Выражения «захватило дух», «перехватило дыхание» и т. п. довольно часто употребляются в повседневном обиходе, но я, bona fide[91], никогда не думал, что ужасный случай, о котором я говорю, мог бы произойти в действительности. Вообразите – разумеется, если вы обладаете фантазией, – вообразите мое изумление, мой ужас, мое отчаяние!

Однако мой добрый гений еще ни разу не покидал меня окончательно. Даже в тех случаях, когда я от ярости едва в состоянии владеть собой, я все же сохраняю некоторое чувство собственного достоинства, et le chemin des passions me conduit (как лорда Эдуарда в «Новой Элоизе») à la philosophie véritable[92].

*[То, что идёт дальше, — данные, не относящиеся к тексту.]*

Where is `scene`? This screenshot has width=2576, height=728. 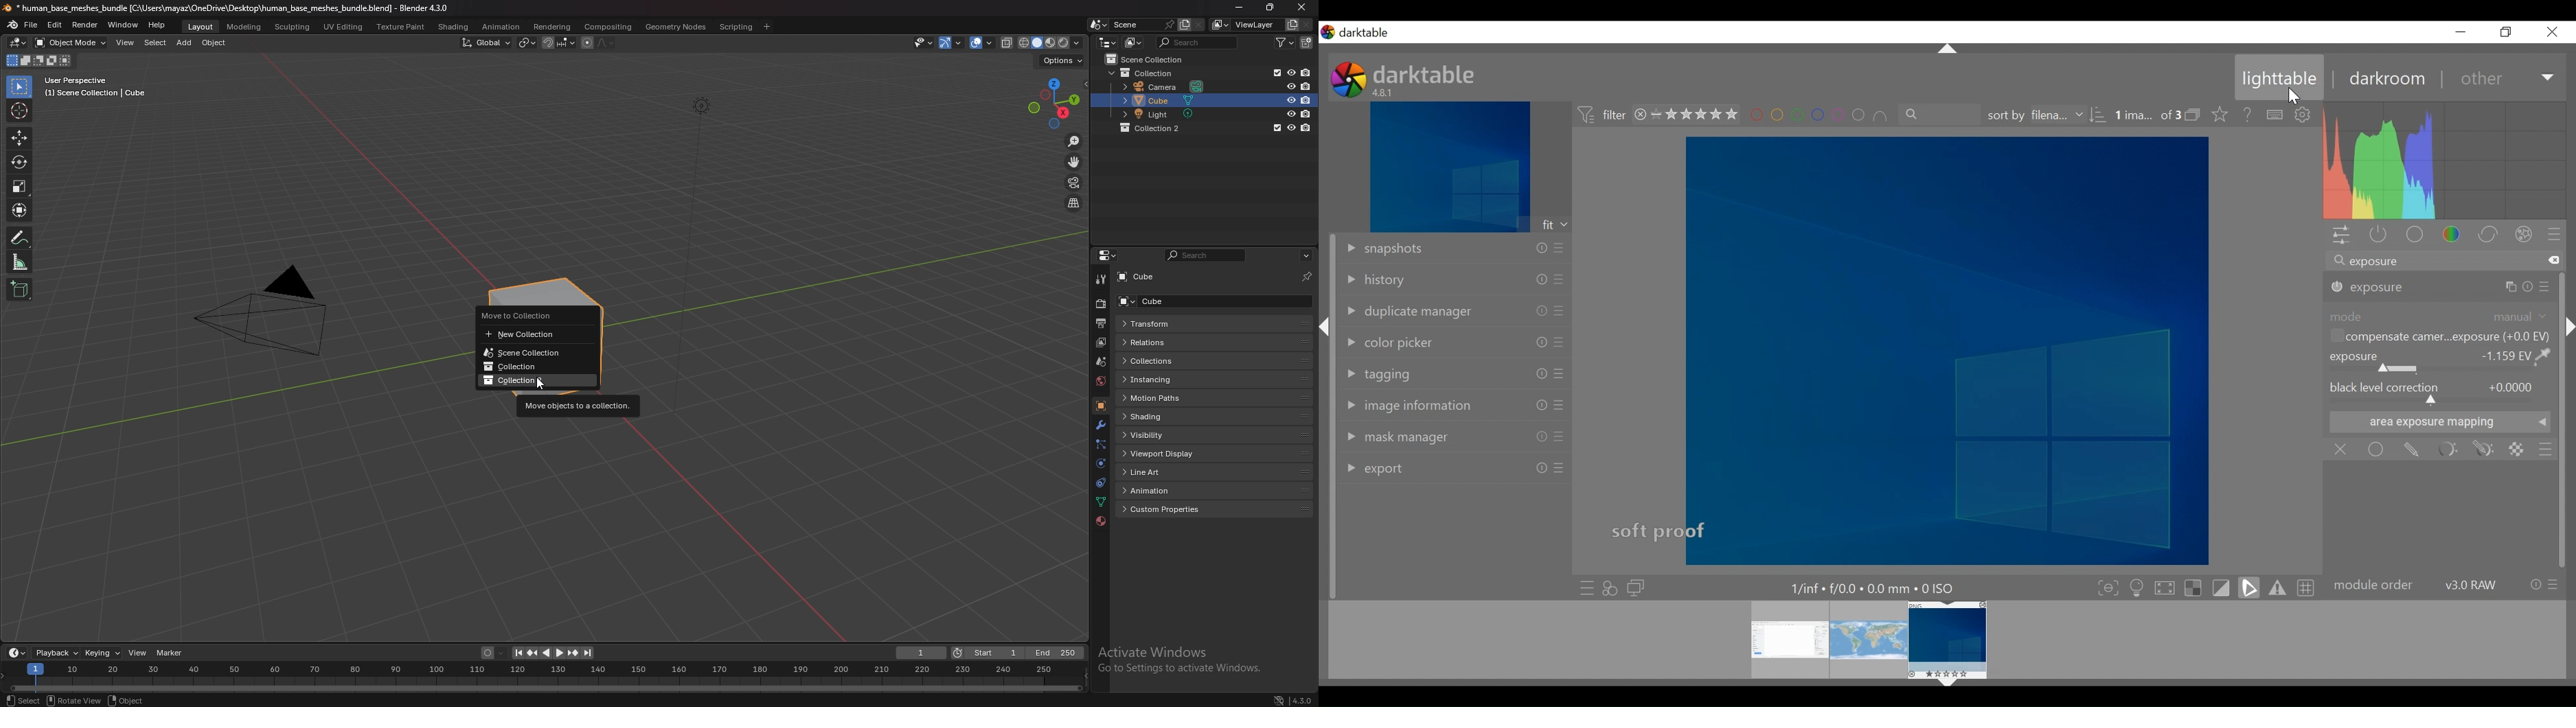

Хотя мне в первую минуту не удалось с точностью установить размеры постигшего меня несчастья, тем не менее я решил во что бы то ни стало скрыть все от жены, – по крайней мере до тех пор, пока не получу возможность определить объем столь неслыханной катастрофы. Итак, мгновенно придав моей искаженной бешенством физиономии кокетливое выражение добродушного лукавства, я потрепал свою супругу по одной щечке, чмокнул в другую и, не произнеся ни звука (о фурии! ведь я не мог), оставил ее одну дивиться моему чудачеству, а сам легким па-де-зефир выпорхнул из комнаты.

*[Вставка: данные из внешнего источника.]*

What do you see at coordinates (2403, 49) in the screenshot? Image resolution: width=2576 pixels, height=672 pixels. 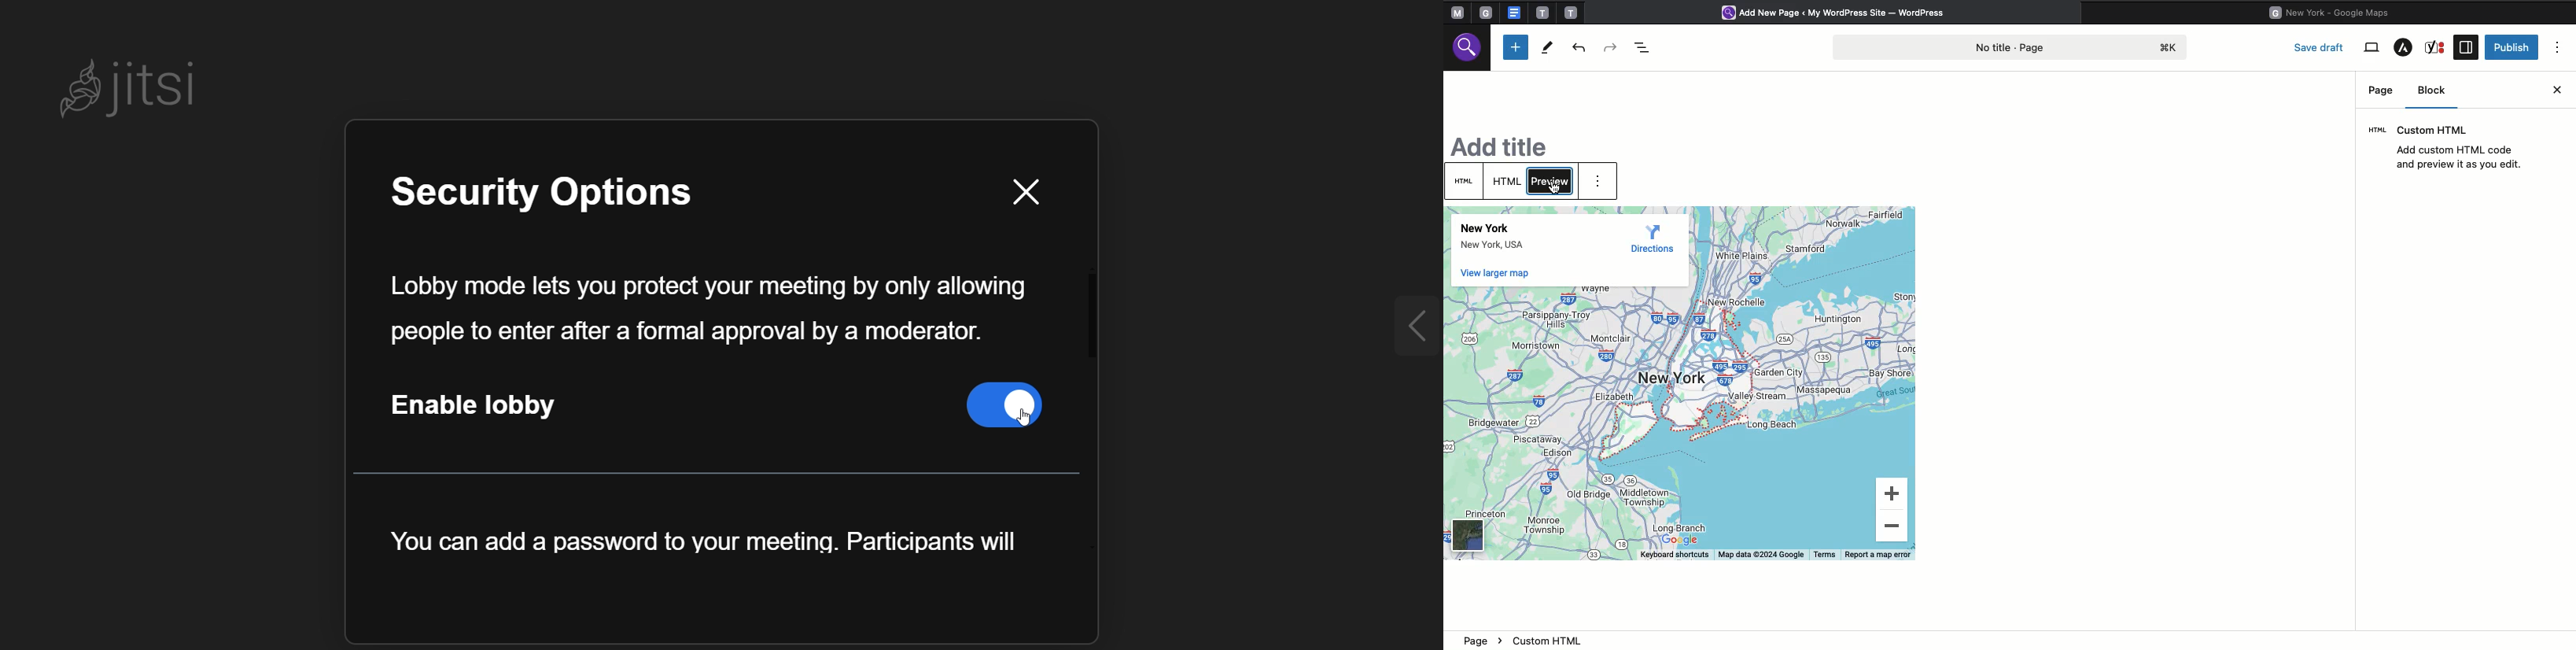 I see `Astra` at bounding box center [2403, 49].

И вот я, являющий собой ужасный пример того, к чему приводит человека раздражительность, благополучно укрылся в своем кабинете – живой, но со всеми свойствами мертвеца, мертвый, но со всеми наклонностями живых, – нечто противоестественное в мире людей, – очень спокойный, но лишенный дыхания.

Да, лишенный дыхания! Я совершенно серьезно утверждаю, что полностью утратил дыхание. Его не хватило бы и на то, чтобы сдуть пушинку или затуманить гладкую поверхность зеркала, – даже если бы от этого зависело спасение моей жизни. О, злая судьба! Однако даже в этом первом приступе всепоглощающего отчаяния я все же обрел некоторое утешение. Тщательная проверка убедила меня в том, что я не окончательно лишился дара речи, как мне показалось вначале, когда я не смог продолжать свою интересную беседу с женой. Речь у меня была нарушена лишь частично, и я обнаружил, что, стоило мне в ту критическую минуту понизить голос и перейти на гортанные звуки, я мог бы и дальше изливать свои чувства. Ведь частота вибрации звука (в данном случае гортанного) зависит, как я сообразил, не от потока воздуха, а от определенных спазматических движений, производимых мышцами гортани.

Я упал в кресло и некоторое время предавался размышлениям. Думы мои были, разумеется, весьма малоутешительны. Сотни смутных, печальных фантазий теснились в моем мозгу, и на мгновение у меня даже мелькнула мысль, не покончить ли с собой; но такова уж извращенность человеческой природы – она предпочитает отдаленное и неясное близкому и определенному. Итак, я содрогнулся при мысли о самоубийстве, как о самом гнусном злодеянии, одновременно прислушиваясь к тому, как полосатая кошка громко мурлычет на коврике у камина и даже сеттер старательно выводит носом рулады, растянувшись под столом. Оба словно нарочно похвалялись силою своих легких, насмехаясь над бессилием моих.

Терзаемый то страхом, то надеждой, я наконец услышал шаги жены, спускавшейся по лестнице. Когда я убедился, что она ушла, я с замиранием сердца вернулся на место катастрофы.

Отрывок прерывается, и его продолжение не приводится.